Work request:
Where the line with "This screenshot has height=1063, width=1148." appears below, start writing out lines exactly, and finish with the line with "Select the highlighted", which is included; write out nothing else.

Source material:
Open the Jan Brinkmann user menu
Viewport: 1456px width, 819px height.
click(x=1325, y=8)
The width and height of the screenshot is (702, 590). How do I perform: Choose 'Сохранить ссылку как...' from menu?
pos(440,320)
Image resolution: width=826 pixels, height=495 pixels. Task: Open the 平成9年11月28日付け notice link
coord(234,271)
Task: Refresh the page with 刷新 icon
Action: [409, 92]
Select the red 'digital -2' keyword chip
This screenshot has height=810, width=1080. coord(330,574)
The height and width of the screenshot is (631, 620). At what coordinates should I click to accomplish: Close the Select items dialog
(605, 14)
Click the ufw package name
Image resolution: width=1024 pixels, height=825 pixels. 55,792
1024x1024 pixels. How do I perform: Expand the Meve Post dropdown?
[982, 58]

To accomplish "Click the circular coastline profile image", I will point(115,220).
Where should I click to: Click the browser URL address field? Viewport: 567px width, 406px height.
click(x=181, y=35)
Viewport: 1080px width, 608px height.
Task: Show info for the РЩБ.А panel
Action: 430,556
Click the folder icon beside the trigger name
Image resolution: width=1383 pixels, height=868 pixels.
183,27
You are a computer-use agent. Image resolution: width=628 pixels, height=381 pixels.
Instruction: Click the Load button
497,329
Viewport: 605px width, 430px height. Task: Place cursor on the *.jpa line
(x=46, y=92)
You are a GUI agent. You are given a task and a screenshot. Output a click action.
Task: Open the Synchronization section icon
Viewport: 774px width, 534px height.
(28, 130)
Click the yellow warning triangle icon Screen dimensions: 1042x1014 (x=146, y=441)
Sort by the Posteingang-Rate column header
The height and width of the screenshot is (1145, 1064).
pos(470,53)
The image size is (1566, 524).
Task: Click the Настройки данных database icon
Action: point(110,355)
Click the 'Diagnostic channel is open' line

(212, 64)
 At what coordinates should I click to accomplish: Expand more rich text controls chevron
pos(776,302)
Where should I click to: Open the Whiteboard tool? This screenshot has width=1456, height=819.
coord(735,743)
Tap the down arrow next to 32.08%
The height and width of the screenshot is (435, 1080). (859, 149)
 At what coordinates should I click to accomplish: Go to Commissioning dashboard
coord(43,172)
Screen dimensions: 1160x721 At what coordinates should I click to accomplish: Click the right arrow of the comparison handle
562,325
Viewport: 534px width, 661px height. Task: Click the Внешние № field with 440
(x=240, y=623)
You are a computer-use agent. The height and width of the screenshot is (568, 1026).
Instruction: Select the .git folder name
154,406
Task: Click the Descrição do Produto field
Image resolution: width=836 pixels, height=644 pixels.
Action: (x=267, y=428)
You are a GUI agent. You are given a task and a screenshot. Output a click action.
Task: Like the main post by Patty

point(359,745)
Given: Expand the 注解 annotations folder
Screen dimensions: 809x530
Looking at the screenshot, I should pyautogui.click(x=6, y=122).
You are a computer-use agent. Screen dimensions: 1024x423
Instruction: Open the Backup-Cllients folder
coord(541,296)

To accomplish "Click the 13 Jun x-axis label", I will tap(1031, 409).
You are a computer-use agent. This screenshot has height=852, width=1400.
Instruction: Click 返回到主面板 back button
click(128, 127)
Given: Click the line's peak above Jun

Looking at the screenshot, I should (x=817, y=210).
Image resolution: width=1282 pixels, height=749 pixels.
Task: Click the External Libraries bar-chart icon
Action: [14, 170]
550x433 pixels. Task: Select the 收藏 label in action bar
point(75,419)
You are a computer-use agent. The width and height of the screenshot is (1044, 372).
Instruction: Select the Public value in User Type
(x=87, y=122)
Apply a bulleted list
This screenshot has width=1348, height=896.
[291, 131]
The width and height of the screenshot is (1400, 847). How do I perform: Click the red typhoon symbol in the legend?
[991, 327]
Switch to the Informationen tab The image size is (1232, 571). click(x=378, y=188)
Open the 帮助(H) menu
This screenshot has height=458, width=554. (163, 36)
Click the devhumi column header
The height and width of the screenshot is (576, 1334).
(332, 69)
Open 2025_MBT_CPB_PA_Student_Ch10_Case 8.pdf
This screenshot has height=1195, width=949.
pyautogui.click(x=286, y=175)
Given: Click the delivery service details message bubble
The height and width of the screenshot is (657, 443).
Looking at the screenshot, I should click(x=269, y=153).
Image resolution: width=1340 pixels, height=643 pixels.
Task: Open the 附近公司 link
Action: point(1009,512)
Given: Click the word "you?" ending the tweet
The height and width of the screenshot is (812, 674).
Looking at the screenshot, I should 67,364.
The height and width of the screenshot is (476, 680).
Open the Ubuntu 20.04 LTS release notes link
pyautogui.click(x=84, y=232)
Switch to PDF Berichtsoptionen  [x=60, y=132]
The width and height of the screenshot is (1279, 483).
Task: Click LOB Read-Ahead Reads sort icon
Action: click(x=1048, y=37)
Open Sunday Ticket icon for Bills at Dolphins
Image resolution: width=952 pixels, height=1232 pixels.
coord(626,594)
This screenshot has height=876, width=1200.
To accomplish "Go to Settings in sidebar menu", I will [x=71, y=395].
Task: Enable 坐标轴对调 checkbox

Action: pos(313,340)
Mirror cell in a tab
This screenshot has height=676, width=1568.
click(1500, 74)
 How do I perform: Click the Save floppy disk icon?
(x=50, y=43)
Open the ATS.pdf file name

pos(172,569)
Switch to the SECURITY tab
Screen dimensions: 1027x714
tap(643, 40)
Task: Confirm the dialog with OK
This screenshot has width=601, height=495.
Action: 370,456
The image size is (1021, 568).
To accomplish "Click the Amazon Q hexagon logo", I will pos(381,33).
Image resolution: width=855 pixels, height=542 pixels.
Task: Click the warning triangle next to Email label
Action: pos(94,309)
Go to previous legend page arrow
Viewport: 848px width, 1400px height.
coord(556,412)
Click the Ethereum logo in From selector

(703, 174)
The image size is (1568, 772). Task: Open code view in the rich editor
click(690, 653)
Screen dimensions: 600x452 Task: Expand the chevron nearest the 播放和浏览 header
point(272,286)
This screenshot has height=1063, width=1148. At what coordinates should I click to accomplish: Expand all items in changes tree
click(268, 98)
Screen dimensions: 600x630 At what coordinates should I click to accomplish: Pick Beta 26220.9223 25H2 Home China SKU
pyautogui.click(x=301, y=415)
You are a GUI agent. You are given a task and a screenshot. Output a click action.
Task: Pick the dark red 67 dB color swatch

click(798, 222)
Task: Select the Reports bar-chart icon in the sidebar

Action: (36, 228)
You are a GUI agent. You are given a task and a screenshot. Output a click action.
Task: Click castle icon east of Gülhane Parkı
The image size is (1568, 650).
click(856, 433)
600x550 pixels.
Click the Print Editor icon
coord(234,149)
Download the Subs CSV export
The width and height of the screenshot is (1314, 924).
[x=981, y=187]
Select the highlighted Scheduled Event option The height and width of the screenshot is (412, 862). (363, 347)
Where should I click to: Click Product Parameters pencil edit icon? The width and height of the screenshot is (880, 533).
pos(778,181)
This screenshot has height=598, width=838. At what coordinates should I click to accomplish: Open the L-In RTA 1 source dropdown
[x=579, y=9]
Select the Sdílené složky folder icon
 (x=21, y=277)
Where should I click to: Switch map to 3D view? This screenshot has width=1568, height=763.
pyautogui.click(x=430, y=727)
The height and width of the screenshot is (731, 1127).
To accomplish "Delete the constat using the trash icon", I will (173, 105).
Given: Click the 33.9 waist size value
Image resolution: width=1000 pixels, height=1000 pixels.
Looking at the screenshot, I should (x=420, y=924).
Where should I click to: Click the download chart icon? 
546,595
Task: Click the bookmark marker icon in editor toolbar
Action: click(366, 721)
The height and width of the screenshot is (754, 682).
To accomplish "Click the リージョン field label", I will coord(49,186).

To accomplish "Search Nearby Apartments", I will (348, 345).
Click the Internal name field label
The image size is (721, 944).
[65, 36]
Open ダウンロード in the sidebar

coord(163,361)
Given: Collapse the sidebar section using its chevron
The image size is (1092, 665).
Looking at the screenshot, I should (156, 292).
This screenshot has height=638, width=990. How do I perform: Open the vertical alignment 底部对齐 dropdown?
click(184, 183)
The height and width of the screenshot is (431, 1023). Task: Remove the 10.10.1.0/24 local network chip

Expected answer:
This screenshot has height=1063, width=1148. At what coordinates should I click to accomplish: Expand all items in changes tree
click(268, 98)
Screen dimensions: 600x630 At what coordinates should I click to accomplish: Pick Beta 26220.9223 25H2 Home China SKU
pyautogui.click(x=301, y=415)
You are a GUI agent. You are given a task and a screenshot. Output a click action.
Task: Pick the dark red 67 dB color swatch

click(798, 222)
Task: Select the Reports bar-chart icon in the sidebar

Action: (36, 228)
You are a GUI agent. You are given a task and a screenshot. Output a click action.
Task: Click castle icon east of Gülhane Parkı
The image size is (1568, 650).
click(856, 433)
600x550 pixels.
Click the Print Editor icon
coord(234,149)
Download the Subs CSV export
The width and height of the screenshot is (1314, 924).
[x=981, y=187]
Select the highlighted Scheduled Event option The height and width of the screenshot is (412, 862). (363, 347)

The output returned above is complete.